Nifty Upcoming Enhancements to unpack/to

Win-Vector Blog 2020-02-23

We have some really nifty upcoming enhancements to wrapr unpack/to.

One of the new notations is the use of := as an alternate assignment operator for unpack/to.

This lets us write code like the following.

First let’s attach our package and set up some example data.

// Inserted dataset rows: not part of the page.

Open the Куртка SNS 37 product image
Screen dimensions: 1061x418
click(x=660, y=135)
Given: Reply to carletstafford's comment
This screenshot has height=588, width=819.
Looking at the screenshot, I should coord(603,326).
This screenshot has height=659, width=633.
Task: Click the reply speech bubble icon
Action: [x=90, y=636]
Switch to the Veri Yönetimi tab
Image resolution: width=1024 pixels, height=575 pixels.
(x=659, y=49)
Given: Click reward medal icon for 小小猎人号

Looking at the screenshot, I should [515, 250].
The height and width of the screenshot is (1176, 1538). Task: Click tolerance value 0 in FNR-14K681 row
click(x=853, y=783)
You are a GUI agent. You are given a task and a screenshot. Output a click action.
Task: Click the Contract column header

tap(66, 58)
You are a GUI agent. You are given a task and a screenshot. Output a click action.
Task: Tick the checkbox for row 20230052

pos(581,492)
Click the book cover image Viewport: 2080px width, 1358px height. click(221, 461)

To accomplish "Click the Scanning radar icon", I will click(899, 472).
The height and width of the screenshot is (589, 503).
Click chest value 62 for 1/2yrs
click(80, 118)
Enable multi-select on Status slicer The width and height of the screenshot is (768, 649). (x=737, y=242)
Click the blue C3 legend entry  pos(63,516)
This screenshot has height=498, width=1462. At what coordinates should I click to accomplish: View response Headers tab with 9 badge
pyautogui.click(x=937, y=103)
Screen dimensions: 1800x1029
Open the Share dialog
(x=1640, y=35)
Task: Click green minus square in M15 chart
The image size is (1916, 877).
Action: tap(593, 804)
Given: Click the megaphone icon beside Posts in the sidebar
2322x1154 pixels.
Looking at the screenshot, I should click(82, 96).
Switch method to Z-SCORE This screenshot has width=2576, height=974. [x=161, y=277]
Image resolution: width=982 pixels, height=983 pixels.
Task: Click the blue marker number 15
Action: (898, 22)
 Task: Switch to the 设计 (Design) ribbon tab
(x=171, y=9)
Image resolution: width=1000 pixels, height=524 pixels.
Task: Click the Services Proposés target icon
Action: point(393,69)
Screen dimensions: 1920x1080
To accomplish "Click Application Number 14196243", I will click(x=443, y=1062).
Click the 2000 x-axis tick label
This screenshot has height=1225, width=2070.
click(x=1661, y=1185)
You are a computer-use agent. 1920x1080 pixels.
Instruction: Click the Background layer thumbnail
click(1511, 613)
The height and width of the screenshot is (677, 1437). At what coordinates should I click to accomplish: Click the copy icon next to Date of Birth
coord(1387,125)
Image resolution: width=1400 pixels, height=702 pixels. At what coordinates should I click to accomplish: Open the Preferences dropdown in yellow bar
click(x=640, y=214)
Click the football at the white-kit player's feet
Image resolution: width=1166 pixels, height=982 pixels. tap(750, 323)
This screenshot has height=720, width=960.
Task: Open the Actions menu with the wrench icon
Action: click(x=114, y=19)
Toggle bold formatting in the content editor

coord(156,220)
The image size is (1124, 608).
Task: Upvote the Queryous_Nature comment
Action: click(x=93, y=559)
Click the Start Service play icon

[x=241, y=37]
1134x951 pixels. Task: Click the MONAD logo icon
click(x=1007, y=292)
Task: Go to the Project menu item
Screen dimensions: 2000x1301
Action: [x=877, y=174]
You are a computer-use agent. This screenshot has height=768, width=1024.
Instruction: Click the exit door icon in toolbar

library(wrapr)  # attach package
packageVersion("wrapr")  # confirm we have at least version 2.0.0
#> [1] ‘2.0.0’

# example data
d <- data.frame(
  x = 1:9,
  group = c('train', 'calibrate', 'test'),
  stringsAsFactors = FALSE)

base::split() is a very handy function for splitting a data frame into smaller data frames by group. For example:

print(split(d, d$group))

#> $calibrate
#>   x     group
#> 2 2 calibrate
#> 5 5 calibrate
#> 8 8 calibrate
#> 
#> $test
#>   x group
#> 3 3  test
#> 6 6  test
#> 9 9  test
#> 
#> $train
#>   x group
#> 1 1 train
#> 4 4 train
#> 7 7 train

Often we want these split data frame to be in our working environment, instead of trapped in a list. The usual way to achieve this would be to store the split list into a temporary variable and then assign elements of the list into our environment one at a time. This isn’t a problem, but it also isn’t as elegant as the following.

# assign split data into environment
unpack[
  traind = train, 
  testd = test, 
  cald = calibrate
  ] := split(d, d$group)

After this step our environment has the three split data frames, using names of our choosing. For example we have:

knitr::kable(traind)

x group 1 1 train 4 4 train 7 7 train

Notice we didn’t need to introduce a temporary variable to hold the list of splits. This is not a huge thing, but it more neatly documents intent. It is a small thing, but being elegant in the small things can help us achieve elegance in large projects.

unpack and to has been designed to have very regular and versatile notation. If we prefer we can use arrows to specify the assignments.

# assign split data into environment
unpack[
  traind <- train, 
  testd <- test, 
  cald <- calibrate
  ] := split(d, d$group)

Or we can use a pipe to assign to the right.

split(d, d$group) %.>% 
  unpack[
    traind <- train, 
    testd <- test, 
    cald <- calibrate
    ] 

And unpack can be also used in a more traditional non-operator notation as follows.

unpack(
  split(d, d$group),
  traind <- train, 
  testd <- test, 
  cald <- calibrate
)

An interesting side-note is how similar the above form is to the following.

with(
  split(d, d$group),
  {
    traind <<- train
    testd <<- test
    cald <<- calibrate
  }
)

Though we prefer not using <<-.

All of the above is covered in detail in the vignettes (here and here), and documentation (here and here). We also have some notes on managing workspaces with these methods plus here, and using unpack with functions that return named lists (such as those in vtreat) here.

To try these notations variations out before they are pushed to the CRAN version of wrapr, please try installing the development version of the package from GitHub as follows. (The CRAN version of wrapr already has most of the above features, but it doesn’t use := for the right to left outside assignment step yet (though := can already be used for specifying the interior mapping assignments).)

remotes::install_github("WinVector/wrapr")
packageVersion("wrapr")
#> [1] ‘2.0.0’